NEW SINGLE-FAMILY SALES DROP 4.7%

NEW SINGLE-FAMILY SALES DROP 4.7% IN APRIL; MORTGAGE RATES REMAIN HIGH

By JACK WALSH

Jack Walsh is an associate editor for RISMedia.

Across the U.S., sales of single-family homes declined 4.7% to a seasonally adjusted rate of 634,000 in April, and overall sales were down 7.7% year-over-year, too, according to data released by the U.S. Census Bureau.

Delving deeper, the median sales prices of new homes sold in April was $433,500, down 1.4% from March, though still up 3.9% from a year ago. The average sales price of new homes sold last month was $505,700.

Additionally, new single-family home inventory remained aloft in April at 480,000, still up 12.1% from a year ago, representing 9.1 months’ supply at the current building pace.

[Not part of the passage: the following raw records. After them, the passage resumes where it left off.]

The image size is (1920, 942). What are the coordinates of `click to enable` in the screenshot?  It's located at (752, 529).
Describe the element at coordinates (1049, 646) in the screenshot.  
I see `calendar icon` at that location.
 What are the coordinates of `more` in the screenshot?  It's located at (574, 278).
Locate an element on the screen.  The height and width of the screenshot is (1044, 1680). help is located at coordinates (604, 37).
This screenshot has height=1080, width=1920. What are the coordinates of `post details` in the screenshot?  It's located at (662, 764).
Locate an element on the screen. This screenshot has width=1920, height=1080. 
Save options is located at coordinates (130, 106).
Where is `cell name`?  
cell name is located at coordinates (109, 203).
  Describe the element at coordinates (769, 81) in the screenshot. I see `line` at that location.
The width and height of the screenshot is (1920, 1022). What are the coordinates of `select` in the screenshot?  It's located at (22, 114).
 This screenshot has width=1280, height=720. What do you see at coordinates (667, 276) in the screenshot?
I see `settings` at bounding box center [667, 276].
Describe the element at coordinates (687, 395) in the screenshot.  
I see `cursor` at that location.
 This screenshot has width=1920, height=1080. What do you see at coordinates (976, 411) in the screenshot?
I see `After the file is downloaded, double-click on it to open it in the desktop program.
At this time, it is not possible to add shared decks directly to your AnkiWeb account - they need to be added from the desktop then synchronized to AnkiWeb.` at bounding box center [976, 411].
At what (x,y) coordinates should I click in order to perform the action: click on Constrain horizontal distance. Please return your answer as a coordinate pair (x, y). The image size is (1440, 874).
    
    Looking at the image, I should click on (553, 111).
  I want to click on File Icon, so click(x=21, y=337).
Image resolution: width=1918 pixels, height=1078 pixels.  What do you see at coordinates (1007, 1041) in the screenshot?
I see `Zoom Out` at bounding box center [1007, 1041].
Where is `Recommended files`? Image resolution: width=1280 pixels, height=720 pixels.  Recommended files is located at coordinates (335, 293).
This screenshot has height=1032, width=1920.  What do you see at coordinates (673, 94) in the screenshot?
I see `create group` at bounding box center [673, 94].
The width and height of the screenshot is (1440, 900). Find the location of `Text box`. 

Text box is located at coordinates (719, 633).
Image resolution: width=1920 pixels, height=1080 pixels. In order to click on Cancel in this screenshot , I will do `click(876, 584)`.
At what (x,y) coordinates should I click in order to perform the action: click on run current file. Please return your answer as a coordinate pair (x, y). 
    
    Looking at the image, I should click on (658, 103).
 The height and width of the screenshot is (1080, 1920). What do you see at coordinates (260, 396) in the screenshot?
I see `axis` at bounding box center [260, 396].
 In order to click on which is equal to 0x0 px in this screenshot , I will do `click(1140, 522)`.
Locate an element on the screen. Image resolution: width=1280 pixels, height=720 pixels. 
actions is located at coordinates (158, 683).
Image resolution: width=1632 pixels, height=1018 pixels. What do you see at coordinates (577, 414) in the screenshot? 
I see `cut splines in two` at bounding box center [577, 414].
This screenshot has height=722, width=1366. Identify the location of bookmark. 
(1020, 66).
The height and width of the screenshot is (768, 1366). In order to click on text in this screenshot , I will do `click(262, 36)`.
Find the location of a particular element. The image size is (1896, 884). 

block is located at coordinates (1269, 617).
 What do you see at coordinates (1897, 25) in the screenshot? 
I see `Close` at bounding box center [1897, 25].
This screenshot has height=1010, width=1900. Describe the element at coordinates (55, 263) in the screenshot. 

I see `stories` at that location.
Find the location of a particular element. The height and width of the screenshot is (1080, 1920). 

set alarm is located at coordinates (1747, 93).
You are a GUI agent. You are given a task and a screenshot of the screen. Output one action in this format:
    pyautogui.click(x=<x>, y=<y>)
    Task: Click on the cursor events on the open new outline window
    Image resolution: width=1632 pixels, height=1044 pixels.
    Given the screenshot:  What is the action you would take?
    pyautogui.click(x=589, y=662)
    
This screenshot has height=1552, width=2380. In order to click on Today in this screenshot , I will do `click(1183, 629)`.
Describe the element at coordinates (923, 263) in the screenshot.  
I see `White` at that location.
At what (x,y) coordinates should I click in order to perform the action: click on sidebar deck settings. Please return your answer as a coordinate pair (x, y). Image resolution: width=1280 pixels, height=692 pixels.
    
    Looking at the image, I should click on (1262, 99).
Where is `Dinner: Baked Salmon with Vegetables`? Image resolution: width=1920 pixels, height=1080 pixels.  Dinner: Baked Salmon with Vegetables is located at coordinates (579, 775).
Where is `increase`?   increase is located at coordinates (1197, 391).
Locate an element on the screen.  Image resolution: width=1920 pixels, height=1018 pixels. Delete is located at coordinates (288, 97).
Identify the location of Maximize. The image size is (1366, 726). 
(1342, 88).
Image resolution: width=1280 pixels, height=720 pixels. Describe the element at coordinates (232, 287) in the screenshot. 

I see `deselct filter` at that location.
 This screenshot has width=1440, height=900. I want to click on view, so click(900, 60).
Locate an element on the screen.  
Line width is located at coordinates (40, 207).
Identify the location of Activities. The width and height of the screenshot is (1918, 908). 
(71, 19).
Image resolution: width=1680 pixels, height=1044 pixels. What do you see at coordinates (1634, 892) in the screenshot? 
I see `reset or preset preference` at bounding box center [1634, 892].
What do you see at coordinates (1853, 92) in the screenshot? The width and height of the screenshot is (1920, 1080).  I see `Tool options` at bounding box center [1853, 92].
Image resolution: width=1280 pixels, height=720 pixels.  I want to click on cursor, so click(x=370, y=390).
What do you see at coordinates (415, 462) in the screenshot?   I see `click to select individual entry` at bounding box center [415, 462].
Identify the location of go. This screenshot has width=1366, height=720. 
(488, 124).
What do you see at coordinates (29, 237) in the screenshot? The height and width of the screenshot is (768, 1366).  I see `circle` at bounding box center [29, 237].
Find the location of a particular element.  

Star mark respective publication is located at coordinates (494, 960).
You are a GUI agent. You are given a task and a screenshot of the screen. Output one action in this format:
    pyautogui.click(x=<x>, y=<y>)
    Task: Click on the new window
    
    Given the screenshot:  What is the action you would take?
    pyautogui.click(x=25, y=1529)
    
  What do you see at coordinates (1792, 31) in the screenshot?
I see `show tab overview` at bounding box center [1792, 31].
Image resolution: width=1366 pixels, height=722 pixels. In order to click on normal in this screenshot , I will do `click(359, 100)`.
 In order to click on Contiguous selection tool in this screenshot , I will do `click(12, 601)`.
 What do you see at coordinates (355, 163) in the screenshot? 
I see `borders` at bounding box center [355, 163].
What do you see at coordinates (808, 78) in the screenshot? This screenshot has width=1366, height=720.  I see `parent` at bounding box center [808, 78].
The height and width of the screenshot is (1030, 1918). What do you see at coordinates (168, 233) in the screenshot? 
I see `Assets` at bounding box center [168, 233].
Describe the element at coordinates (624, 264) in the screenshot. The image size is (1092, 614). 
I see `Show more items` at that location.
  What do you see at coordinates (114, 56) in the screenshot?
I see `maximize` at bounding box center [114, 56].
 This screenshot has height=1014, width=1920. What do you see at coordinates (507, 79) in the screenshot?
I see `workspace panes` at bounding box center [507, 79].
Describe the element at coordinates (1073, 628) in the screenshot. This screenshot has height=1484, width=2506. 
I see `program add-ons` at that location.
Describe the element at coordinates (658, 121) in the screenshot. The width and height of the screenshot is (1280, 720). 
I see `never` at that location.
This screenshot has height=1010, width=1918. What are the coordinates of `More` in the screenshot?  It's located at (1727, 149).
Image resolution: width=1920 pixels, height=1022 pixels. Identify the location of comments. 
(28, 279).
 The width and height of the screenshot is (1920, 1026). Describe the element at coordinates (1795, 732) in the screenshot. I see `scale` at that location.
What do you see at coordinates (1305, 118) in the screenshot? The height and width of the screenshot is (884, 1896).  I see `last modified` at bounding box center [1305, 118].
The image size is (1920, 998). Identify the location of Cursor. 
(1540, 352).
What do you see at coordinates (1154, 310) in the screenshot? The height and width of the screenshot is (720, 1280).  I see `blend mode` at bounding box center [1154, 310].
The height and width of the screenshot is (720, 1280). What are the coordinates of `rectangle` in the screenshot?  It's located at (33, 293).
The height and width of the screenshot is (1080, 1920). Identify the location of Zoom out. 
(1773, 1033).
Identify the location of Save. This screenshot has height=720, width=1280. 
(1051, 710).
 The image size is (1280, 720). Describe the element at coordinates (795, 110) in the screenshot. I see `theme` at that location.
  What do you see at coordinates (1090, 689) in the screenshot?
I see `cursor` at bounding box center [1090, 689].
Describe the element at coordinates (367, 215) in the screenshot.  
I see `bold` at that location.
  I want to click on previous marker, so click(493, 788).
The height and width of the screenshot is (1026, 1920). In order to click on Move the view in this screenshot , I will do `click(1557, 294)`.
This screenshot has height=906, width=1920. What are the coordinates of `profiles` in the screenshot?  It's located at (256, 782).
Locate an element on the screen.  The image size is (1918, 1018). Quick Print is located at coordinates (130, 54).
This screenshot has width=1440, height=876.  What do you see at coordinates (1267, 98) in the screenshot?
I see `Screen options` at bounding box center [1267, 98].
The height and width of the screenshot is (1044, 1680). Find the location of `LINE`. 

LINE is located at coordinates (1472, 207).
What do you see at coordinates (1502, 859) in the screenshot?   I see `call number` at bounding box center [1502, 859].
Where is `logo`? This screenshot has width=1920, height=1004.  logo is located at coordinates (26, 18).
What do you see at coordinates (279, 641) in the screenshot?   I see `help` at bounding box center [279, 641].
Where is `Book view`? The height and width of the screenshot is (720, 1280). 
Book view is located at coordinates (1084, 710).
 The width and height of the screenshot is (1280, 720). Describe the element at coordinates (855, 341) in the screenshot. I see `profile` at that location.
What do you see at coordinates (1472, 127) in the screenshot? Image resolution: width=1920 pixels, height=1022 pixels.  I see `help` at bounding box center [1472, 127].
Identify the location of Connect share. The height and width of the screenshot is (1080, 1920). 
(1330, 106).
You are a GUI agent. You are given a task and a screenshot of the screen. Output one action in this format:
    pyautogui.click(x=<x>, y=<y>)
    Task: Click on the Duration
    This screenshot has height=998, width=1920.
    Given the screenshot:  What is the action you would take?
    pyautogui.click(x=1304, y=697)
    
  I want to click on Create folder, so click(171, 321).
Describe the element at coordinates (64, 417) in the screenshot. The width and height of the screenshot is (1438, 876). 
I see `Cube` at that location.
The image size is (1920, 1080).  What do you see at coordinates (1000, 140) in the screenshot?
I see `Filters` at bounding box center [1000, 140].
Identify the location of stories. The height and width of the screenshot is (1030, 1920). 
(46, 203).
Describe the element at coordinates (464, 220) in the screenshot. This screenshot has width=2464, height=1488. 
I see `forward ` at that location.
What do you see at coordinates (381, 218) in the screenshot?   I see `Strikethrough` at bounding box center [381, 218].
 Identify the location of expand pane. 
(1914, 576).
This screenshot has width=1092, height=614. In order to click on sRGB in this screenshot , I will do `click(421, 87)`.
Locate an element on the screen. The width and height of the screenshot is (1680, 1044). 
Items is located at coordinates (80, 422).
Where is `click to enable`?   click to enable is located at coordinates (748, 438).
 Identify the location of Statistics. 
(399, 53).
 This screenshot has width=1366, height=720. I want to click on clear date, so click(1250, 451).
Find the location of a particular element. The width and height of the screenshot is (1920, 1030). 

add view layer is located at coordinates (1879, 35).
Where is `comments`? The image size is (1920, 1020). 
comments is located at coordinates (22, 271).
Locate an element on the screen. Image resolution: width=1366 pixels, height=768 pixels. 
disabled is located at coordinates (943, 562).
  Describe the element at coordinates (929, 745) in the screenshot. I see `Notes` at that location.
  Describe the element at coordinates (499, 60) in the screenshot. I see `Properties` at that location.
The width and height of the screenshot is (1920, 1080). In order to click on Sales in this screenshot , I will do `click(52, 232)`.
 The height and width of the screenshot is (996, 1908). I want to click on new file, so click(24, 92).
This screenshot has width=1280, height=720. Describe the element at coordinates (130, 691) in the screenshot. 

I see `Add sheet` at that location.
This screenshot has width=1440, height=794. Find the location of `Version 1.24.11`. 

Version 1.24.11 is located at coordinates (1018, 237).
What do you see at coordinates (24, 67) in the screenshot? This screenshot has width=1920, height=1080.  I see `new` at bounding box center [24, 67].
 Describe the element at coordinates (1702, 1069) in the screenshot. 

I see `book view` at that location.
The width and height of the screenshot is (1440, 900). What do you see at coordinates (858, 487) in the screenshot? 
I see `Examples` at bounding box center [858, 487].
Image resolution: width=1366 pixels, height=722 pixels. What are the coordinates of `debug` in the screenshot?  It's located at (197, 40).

“As the inventory of existing homes has increased, homebuyers have choices and demand for new construction has cooled slightly,” said Bright MLS Chief Economist Dr. Lisa Sturtevant. “We can also see the inventory of unsold new construction also building up. At the end of April, the new home inventory was 12.1% higher than a year ago, the biggest year-over-year supply gain since December 2022.

“At the same time that supply is starting to increase, demand is being challenged by 7% mortgage rates and affordability ceilings,” she continued. “Homebuilders have been offering concessions and building smaller homes in response to the tight conditions some homebuyers are facing.”

As mortgage rates have remained mostly unchanged in recent weeks, homebuyers have stayed cautious in making purchases, leading to a lower rate of home sales overall. But Carl Harris, chairman of the National Association of Home Builders (NAHB), believes that rates will change in the coming months.

“The last four weeks mortgage rates have been above 7% and this is clearly causing many potential homebuyers to sit on the fence,” he said. “However, in the weeks and months ahead, we expect mortgage rates to fall below 7%. Moderating rates, along with a dearth of existing inventory, should help new home sales recover as new construction will be needed to meet the demand for homes, especially during this crucial spring/summer season.”